Alongside Regus, another property company he is selling is Kensington, the mortgage lender he first sold at 260p and which now trades around the 162p mark. He tells a telephone caller that because the price had gone up 10p or so from around 152p, it was time to sell again. Cawkwell loves going against daily market trends.

Born in 1946, the son of an Oxford don, he was educated at Rugby School before going into the City as a "pond-life" articled clerk with accountants Coopers. he is an inveterate sports gambler (while we talk, he loses just over pounds 1500 on the 12.45 at Lingfield).

The Maxwell sell was something of an epiphany. Selling the shares short, he netted himself a tidy sum, but perhaps more importantly it gave him a long-term appetite for short-selling, one which has made him a player in the City of literally ample proportions. He says: "I realised three things. One, I enjoyed it because it was colossal fun, a fast-moving game and I enjoy that. "It got me out of financial trouble. I realised I was doing something that other people didn't know how to do properly - and even if they did know, they wouldn't because they were too cowardy-custard." It took a while for the real money to come. By his account, he made on average pounds 100,000 a year during the 1990s but the tech boom, where he bought shares as well as sold short, netted him several million. He declines to say how many. "That would be slightly coarse, but certainly I never have to work again," he says.

On his website he says he made pounds 3.5 million last year.

Cawkwell tends not to indextrade as it is too fickle, but reckons that today's FTSE, at around 3900, is worth in true terms about 2500 - especially if he is right about BAE's position. Cawkwell's day begins at 4.30am when he gets up, unless a hangover detains him, to read the newspapers. He believes that the business pages influence retail traders and that they nearly always overreact to news.

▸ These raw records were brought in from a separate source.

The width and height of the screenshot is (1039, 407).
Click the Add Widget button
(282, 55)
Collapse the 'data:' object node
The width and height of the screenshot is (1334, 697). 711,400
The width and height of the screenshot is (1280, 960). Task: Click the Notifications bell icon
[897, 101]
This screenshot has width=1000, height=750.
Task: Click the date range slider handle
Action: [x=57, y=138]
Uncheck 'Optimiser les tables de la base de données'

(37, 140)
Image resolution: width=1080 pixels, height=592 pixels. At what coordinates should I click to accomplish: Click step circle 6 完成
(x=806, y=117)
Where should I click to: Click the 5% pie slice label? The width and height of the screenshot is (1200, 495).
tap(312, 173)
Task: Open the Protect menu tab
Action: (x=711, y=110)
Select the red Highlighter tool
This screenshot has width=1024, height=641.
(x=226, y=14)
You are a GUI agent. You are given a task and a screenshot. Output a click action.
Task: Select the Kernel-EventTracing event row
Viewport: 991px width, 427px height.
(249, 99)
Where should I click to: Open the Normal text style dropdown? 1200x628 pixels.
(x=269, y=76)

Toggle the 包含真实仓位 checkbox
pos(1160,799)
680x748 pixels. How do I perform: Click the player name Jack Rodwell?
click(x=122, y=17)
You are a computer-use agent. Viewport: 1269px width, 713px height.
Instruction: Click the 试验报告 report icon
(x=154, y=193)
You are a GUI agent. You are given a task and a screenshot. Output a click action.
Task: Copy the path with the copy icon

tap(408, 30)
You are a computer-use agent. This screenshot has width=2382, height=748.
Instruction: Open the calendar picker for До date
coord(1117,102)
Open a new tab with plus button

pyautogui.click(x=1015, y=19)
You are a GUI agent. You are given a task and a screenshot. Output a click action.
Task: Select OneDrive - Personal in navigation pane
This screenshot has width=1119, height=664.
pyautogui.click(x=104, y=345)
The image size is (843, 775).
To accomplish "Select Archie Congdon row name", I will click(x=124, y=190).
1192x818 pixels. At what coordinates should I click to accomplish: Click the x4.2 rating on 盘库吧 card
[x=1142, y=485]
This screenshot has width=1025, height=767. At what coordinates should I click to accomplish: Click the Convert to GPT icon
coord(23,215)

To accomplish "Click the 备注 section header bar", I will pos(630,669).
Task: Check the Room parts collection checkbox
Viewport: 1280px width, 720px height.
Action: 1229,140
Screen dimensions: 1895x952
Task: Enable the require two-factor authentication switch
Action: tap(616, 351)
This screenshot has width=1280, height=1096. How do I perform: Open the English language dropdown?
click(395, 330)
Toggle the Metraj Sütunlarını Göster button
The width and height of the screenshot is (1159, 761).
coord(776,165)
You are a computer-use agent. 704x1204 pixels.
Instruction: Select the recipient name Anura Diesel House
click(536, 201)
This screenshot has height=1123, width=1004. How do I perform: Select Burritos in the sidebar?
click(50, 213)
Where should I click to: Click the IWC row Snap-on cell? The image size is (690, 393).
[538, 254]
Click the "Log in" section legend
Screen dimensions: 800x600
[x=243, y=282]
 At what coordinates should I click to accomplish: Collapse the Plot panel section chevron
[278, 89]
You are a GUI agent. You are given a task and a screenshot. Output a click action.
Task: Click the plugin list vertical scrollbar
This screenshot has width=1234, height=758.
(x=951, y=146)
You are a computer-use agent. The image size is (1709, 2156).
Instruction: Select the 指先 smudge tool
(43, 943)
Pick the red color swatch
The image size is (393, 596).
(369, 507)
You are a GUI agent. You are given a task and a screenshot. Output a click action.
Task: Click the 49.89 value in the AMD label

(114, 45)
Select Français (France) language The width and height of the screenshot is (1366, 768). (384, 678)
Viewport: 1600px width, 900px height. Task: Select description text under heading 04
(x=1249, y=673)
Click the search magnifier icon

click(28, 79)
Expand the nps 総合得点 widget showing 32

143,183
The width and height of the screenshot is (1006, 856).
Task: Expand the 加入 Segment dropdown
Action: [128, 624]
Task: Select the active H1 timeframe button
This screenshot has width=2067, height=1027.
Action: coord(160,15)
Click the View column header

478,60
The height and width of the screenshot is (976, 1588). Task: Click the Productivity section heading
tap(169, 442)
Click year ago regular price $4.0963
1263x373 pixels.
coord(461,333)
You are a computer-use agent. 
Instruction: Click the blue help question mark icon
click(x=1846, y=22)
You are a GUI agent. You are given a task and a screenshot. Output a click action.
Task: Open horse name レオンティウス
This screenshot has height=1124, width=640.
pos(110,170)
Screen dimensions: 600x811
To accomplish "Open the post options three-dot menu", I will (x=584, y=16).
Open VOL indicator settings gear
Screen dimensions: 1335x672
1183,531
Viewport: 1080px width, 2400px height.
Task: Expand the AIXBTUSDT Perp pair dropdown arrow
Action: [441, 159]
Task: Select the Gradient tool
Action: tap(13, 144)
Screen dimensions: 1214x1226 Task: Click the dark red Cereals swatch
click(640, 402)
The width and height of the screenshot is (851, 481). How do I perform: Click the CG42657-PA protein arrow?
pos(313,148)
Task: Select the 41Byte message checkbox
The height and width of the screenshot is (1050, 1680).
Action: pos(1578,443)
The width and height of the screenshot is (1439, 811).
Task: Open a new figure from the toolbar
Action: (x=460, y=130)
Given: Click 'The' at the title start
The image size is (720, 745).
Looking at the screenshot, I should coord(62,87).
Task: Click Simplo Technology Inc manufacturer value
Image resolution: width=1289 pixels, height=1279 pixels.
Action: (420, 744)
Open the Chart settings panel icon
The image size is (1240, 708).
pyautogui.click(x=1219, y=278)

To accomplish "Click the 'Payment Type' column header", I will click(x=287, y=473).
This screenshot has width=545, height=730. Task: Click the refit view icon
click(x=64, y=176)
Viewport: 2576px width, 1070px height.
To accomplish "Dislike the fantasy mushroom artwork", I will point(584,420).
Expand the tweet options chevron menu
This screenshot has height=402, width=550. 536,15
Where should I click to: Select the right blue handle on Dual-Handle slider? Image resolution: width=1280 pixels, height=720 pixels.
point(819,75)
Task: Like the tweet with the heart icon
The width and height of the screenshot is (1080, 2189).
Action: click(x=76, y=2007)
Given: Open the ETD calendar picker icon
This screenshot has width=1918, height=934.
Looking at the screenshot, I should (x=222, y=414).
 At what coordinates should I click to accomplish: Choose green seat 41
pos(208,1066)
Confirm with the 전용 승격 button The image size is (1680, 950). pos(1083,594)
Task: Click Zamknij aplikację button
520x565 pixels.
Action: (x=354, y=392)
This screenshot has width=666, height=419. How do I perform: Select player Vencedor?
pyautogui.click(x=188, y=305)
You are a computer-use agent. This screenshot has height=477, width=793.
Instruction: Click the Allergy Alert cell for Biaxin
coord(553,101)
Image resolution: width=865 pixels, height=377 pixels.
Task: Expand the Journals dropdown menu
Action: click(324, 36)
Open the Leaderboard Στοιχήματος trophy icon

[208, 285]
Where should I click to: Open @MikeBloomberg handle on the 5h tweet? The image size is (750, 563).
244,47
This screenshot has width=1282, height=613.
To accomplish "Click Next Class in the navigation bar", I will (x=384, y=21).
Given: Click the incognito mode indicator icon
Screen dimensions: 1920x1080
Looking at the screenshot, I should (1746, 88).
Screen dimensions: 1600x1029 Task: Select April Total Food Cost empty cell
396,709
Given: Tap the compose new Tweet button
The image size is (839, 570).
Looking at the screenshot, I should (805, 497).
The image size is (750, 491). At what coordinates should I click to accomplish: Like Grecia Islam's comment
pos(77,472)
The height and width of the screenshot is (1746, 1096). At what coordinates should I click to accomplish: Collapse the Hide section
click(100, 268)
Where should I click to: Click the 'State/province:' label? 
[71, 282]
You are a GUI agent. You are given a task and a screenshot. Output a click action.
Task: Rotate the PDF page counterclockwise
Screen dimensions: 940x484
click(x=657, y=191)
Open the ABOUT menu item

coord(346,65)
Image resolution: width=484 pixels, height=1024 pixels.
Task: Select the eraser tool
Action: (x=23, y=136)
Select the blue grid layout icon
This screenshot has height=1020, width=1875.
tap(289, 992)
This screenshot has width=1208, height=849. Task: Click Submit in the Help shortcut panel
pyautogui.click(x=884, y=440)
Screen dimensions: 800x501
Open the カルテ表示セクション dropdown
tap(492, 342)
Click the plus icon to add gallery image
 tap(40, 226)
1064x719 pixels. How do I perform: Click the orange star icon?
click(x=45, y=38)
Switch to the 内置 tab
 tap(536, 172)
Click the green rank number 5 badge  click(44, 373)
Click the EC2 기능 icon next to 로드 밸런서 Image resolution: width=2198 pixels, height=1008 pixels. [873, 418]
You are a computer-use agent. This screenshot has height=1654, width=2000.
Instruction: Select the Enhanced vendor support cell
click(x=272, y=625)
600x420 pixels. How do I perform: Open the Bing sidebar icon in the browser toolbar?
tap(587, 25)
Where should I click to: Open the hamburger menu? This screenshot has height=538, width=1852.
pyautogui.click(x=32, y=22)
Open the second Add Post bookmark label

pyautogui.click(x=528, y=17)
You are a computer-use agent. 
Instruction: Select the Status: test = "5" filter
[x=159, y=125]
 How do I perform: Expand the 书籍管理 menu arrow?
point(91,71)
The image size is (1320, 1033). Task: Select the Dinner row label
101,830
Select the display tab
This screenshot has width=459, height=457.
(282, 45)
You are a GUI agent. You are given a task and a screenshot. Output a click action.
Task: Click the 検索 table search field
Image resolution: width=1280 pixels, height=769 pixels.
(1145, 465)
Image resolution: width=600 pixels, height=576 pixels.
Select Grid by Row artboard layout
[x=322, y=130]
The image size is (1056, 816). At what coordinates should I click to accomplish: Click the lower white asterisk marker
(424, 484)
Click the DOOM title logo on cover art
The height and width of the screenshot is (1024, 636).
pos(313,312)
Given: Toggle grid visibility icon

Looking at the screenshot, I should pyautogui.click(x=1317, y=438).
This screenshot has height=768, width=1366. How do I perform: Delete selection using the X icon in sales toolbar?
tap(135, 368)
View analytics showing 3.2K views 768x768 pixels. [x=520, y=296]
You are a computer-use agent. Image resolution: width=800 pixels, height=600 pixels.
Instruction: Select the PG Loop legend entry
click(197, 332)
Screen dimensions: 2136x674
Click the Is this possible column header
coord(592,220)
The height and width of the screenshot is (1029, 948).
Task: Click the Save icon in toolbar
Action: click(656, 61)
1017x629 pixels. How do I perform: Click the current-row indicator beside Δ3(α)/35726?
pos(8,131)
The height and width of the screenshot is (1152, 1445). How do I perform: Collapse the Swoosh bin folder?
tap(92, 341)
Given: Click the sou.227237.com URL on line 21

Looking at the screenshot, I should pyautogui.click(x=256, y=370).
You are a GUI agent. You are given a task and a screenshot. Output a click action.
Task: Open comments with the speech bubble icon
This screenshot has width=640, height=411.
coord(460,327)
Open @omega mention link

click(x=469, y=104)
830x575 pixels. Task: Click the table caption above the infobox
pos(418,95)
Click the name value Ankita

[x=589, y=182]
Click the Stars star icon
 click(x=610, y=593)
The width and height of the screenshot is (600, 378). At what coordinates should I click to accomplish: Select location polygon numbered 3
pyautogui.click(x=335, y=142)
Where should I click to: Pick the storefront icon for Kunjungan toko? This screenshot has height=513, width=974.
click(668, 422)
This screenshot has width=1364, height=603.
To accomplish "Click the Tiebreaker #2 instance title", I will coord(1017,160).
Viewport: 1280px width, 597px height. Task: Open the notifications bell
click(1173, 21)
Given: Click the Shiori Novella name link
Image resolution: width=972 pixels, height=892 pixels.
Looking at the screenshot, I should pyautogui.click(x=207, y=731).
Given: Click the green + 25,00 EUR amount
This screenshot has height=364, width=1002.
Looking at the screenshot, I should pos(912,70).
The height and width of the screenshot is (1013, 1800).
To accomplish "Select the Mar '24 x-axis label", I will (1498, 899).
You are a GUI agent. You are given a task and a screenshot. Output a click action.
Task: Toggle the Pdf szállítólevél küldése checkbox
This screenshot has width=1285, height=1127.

"If there is, for example, a bit of atrocity breaking out, the retail trader will defer purchases or he will accelerate sales and will always take it too far whether the news is good or bad. He will always over-move his position and you can bet against him with some confidence in the market."

Before Christmas he named five companies for punters to sell short - Spectris, Sportingbet, Man Group, Bloomsbury and Kensington. By last week he was comfortably in profit although only two, Kensington and Man Group, had moved significantly. Sportingbet has risen. Cawkwell is, however, a long player, using his balance sheets to assess a company's true worth and then selling shares with icy nerve until he hopes it reaches that position.

Before retiring to lunch where he consumes heart-attack portions of deep-fried spring rolls and prawns washed down with a bottle of white followed by one of red, he says: "One day I will get a kick up the arse because the fact is there will come a point where there is nobody left to sell.

"I am acutely conscious I am exposing myself, by increasing these positions left, right and centre, to extreme risk because when it swings it could cost me millions. The only thing is that I have made millions along the way."

He adds: "My wife says I am one of nature's pessimists. Certainly I am constitutionally and temperamentally well-disposed to expecting things to go wrong, so this game has suited me very well."

The essentials of shorting

SHORT selling is when an investor sells stock he does not own, by "borrowing" it from his broker, with the promise to buy it back later at what he hopes will be a lesser price. For example, if the investor "short sells" stock at 250p and it decreases in value to 150p, he can buy it back at the lesser price - making a profit of 100p, less commissions and fees. Conversely, if he gets it wrong and it rises to 350p, and he is forced to sell at the inflated price, he will lose 100p.